Published by Dutch Journalism Fund (Dutch)
There is no lack of idealism with Michael Kreil, CEO of the Berlin based start-up Data Science and Stories. “There are so many things you can do with technology. It is no longer a question about how you put a printed article online, but how technology makes it possible to tell stories and gives the power to the readers.”
Michael Kreil’s passion started seven years ago. “It was then that we heard that phone providers save the locations of mobile phones for six months”. Kreil received the data from politician Malte Spitz and made a visualisation of all the places he had been. “When we showed him the visualisation, he said ‘This is terrifying, we need to publish this’. After the publication on Zeit Online, the law in Germany was adapted and ever since the location is saved for only two weeks.”
After this success in 2011 OpenDataCity was established by Kreil. In the following years OpenDataCity made visualisations for ZDF, Der Zeit and Der Spiegel, but also for companies like Deutsche Bahn. OpenDataCity won more than 15 awards in the span of five years, from Prix Europe to the World Summit Award from the United Nations, but there were also difficult times.
The purpose of data journalism
“We always had to convince the media of the purpose of digitalisation and data journalism. We offered a first project relatively cheap, so they could try us out. Thanks to a high number of visitors on the website, awards and articles taken over by the New York Times, newspapers started seeing the importance.” After that, newspapers often wanted to do data research in-house and OpenDataCity became unnecessary. The team went down because of their own success.
OpenDataCity was split up and Kreil contemplated his future. Google offered him a job, twice, but both times he rejected the offer. He approached Der Tagesspiegel, who was interested in an award-winning team of data journalists. “We work here because we want to work here. I can make a lot more money, but news organisations offer jobs where people can do something good.”
Seen as an IT department
Since November 2015, he has innovated journalism from the inside out. Data Science and Stories is a department from Der Tagesspiegel, but operates completely independently. “If the newspaper comes with research, we look if we have the time. With other newspapers, the data department must adjust. There could be the danger of the data journalism being seen as an IT department. You instruct data journalists to do research or make a tool which makes it lose the journalism side.”
“With Data Science and Stories, we do the same as we did over the last five years; we conduct research for the media and the business sector. The collaboration with companies means that we can do a lot of new things. Now, we are creating data visualisations of corporate data on big touch screens at the entrance of an office building. OpenDataCity had more opportunities to generate income. MyVideo, for example, paid 18,000 Euros to have a link on our website for a one year period. We could have done more with that, but with OpenDataCity I had three jobs simultaneously: I did programming, looked for new clients, and was project manager. Now my team members can do what they are good at.”
Conflict of interest
“The difficult part is that we are journalists as well. It can happen that you come across something you want to write about. BMW, for example. They save all the data of cars they produce. We must ask ourselves if we want to make a nice visualisation for BMW about the data of those cars. On the other hand, as journalists, we want to inform users of the car that documents what happens 24/7. We have not figured out how to deal with this and have rejected clients. We do not want to close the door on collaborating with corporations, NGOs or the government in advance.”

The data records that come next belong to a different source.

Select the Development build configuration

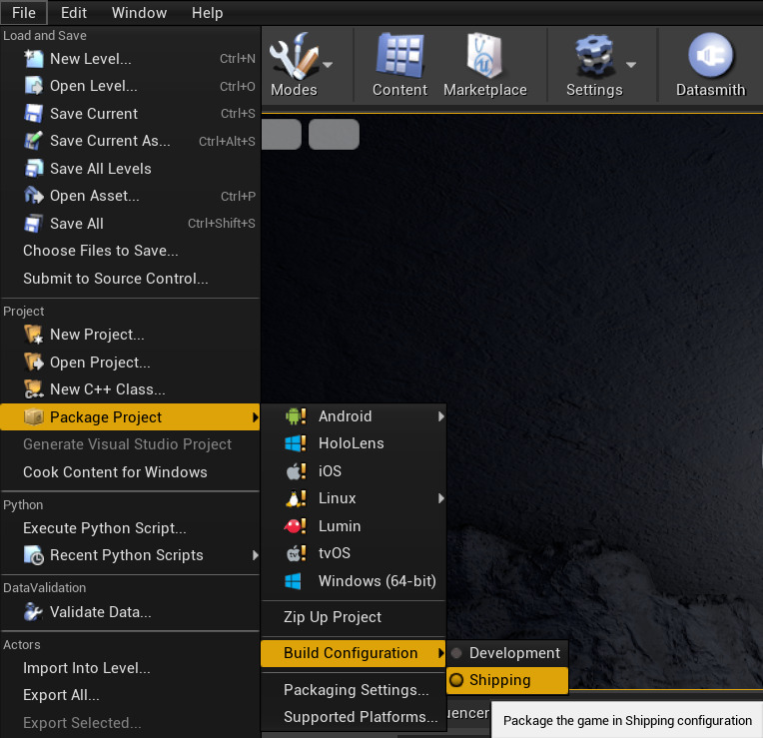pyautogui.click(x=513, y=653)
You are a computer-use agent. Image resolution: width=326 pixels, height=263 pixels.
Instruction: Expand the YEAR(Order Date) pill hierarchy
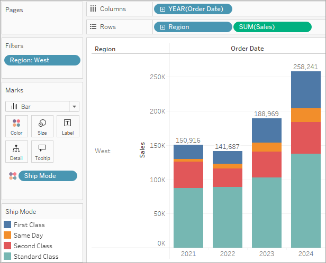(x=162, y=9)
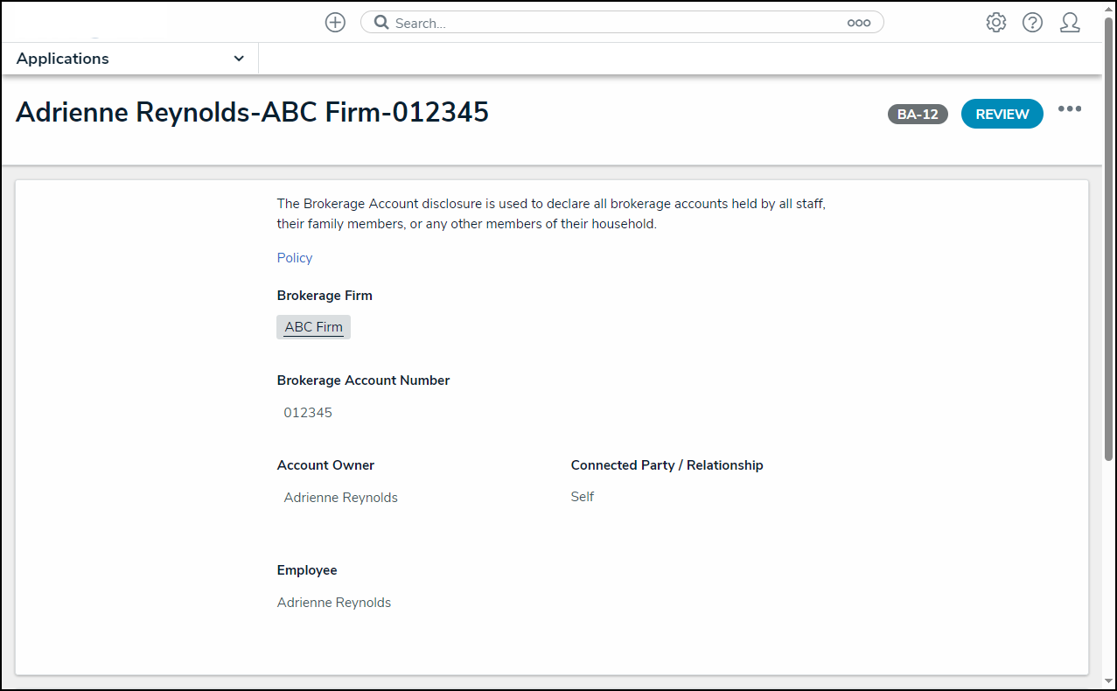
Task: Select the account number value 012345
Action: pos(307,412)
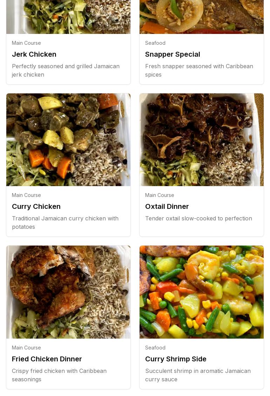
Task: Click Seafood label above Snapper Special
Action: click(x=155, y=43)
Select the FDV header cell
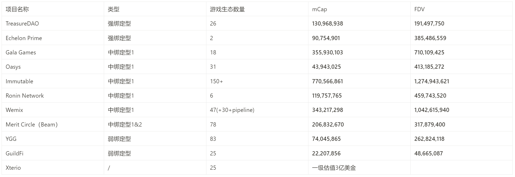The width and height of the screenshot is (515, 177). [419, 9]
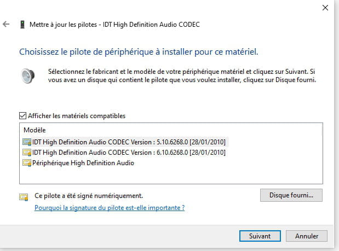Screen dimensions: 339x251
Task: Select IDT CODEC Version 5.10.6268.0 entry
Action: pyautogui.click(x=129, y=142)
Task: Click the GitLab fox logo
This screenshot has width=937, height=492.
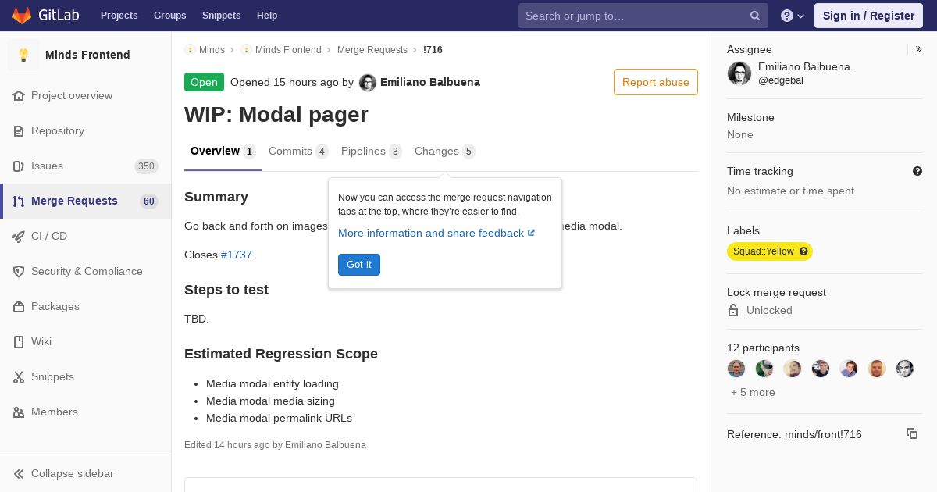Action: tap(22, 16)
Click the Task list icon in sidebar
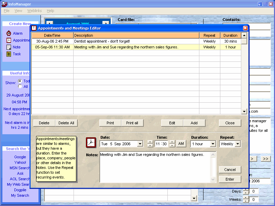The width and height of the screenshot is (275, 206). tap(9, 54)
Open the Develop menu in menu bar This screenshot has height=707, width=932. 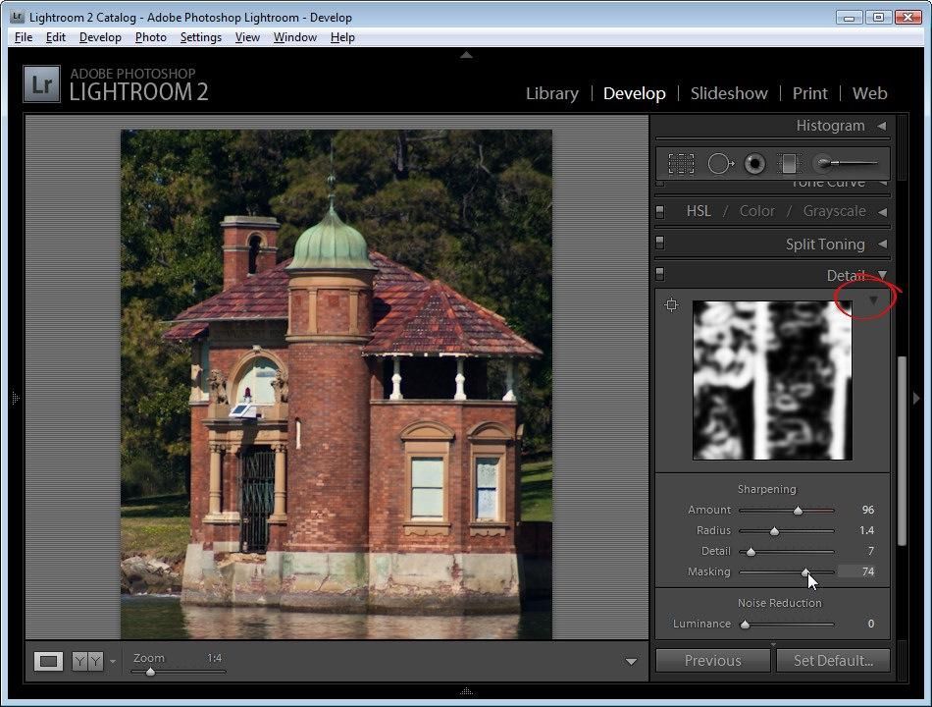click(100, 37)
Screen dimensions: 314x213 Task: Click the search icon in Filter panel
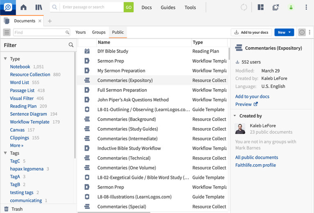click(71, 45)
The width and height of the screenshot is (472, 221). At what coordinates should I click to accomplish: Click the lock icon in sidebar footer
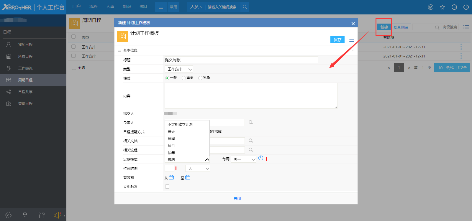[25, 215]
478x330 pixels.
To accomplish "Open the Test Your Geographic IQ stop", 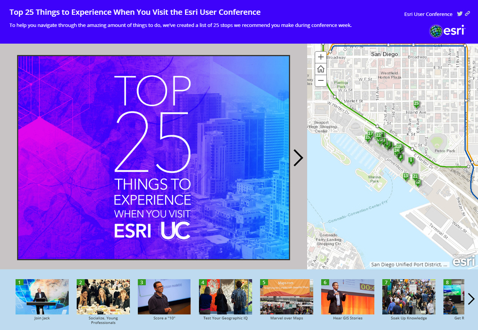I will click(225, 297).
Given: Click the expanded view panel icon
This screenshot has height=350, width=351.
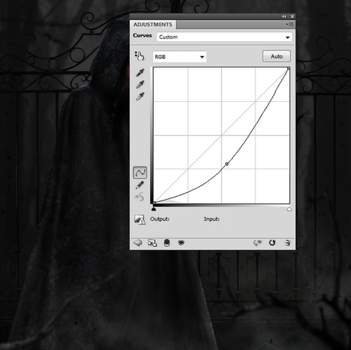Looking at the screenshot, I should [x=152, y=243].
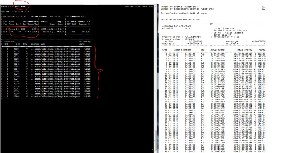Click the SCF WAVEFUNCTION OPTIMIZATION heading
This screenshot has width=282, height=153.
[x=180, y=20]

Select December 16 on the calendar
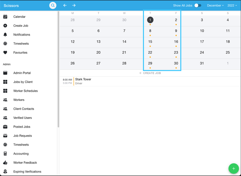[x=176, y=42]
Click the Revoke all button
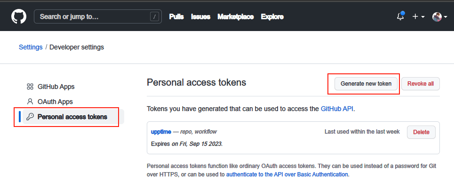 click(421, 84)
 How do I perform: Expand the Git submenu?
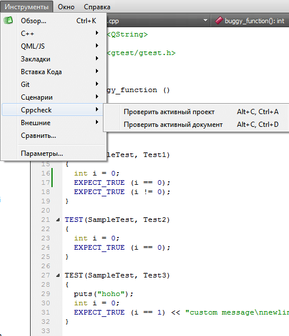(53, 84)
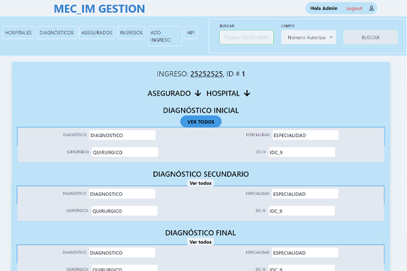This screenshot has width=407, height=271.
Task: Open the ASEGURADOS page
Action: pyautogui.click(x=96, y=33)
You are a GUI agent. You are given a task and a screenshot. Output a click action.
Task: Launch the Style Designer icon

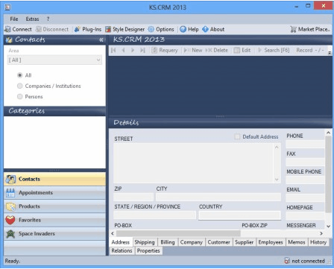point(108,29)
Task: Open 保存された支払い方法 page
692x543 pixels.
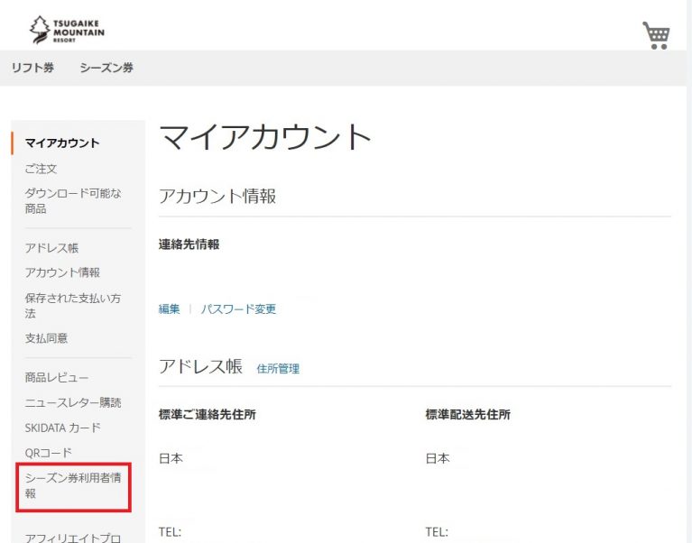Action: [x=73, y=306]
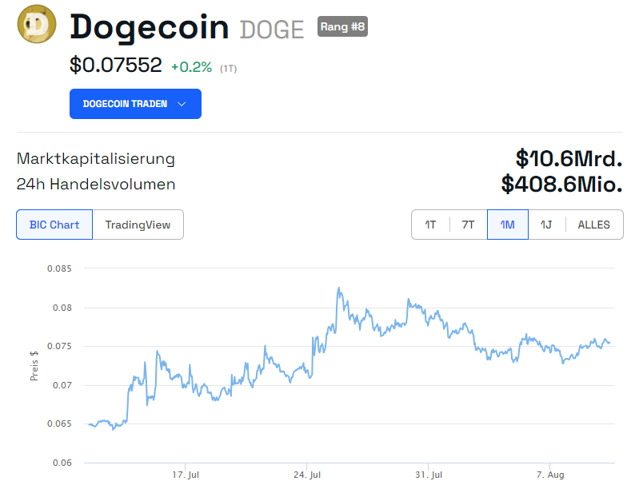The width and height of the screenshot is (639, 497).
Task: Click the 24. Jul x-axis date marker
Action: pos(307,475)
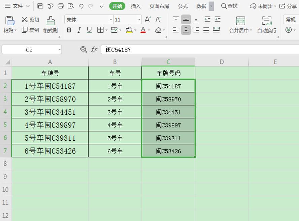Toggle bold formatting

(69, 30)
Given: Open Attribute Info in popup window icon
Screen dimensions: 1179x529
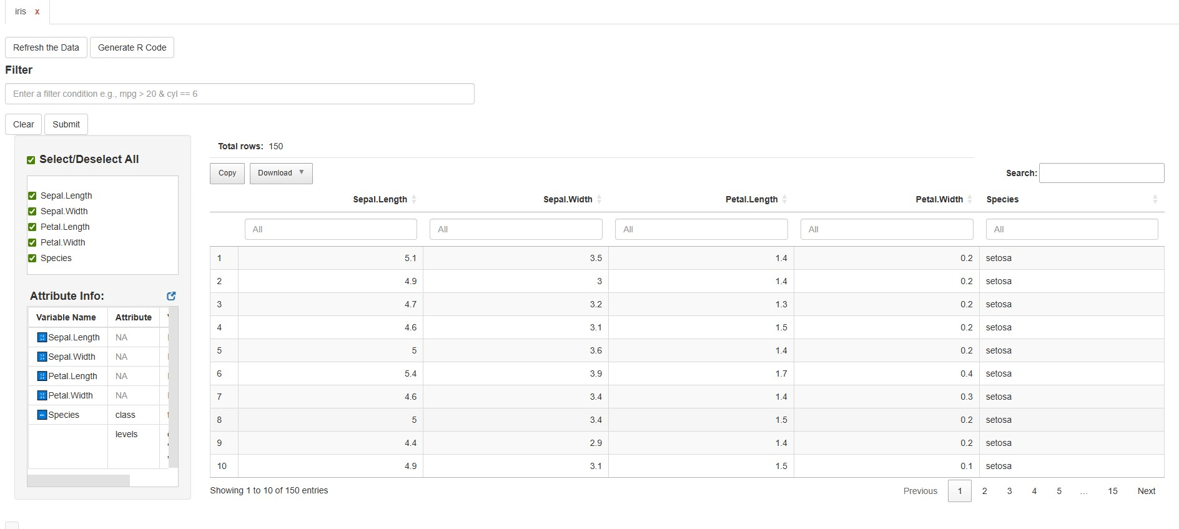Looking at the screenshot, I should tap(171, 296).
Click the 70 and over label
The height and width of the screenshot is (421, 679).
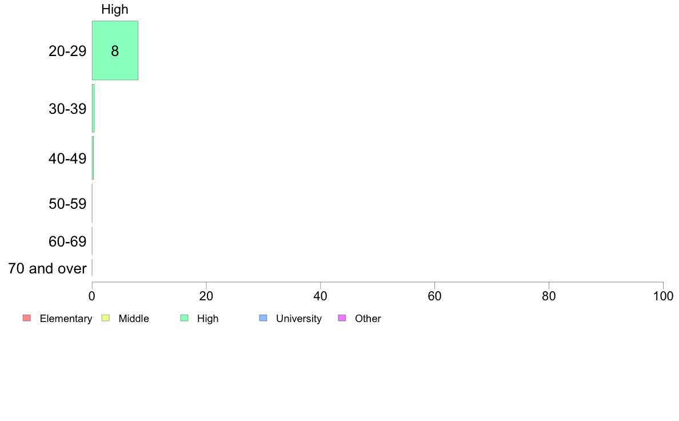(47, 268)
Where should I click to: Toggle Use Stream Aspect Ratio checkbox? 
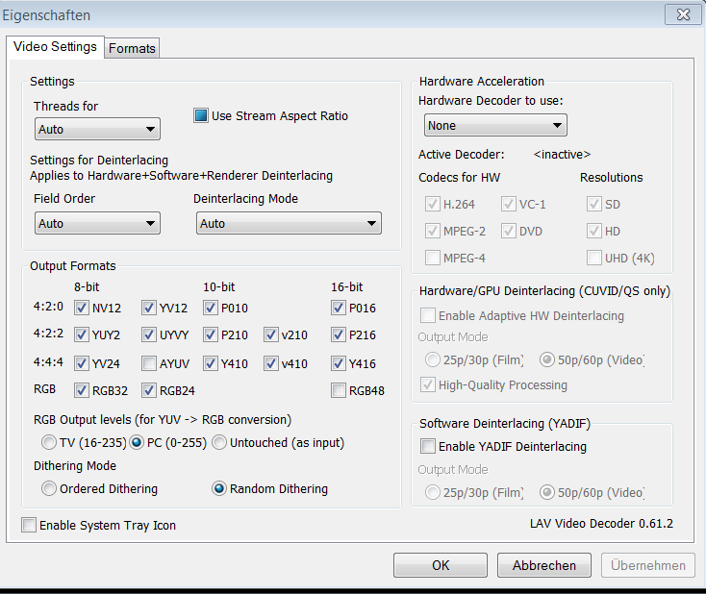pos(201,116)
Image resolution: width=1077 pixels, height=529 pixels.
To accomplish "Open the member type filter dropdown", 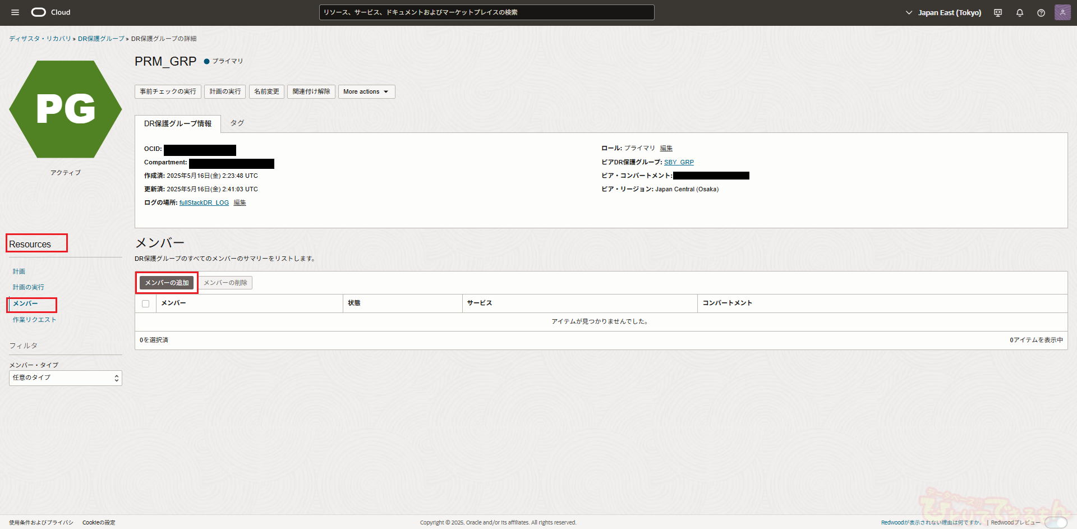I will coord(66,378).
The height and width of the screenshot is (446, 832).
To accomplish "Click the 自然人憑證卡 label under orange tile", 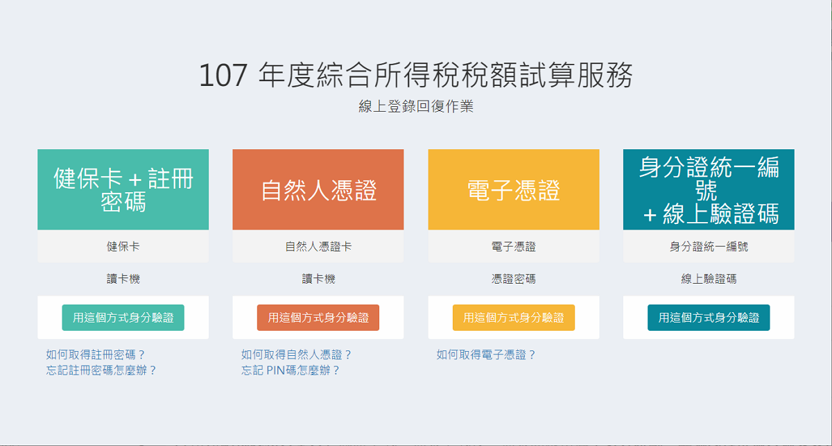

“It can be very hard to change a traditional newspaper. I think the only way that works is starting from scratch in a company, like we did. Companies like Google and Apple also have internal start-ups. I have not figured out yet what part of our work is actual journalism. Like the visualisation we made of the size of the Stasi archive, in comparison with NSA (if all the data were to be printed). Data journalism is a lot more than just visualisation. It is also tools and projects, like we have created. The only rule is: there are no rules. It is a new area and you need to figure it out for yourself.”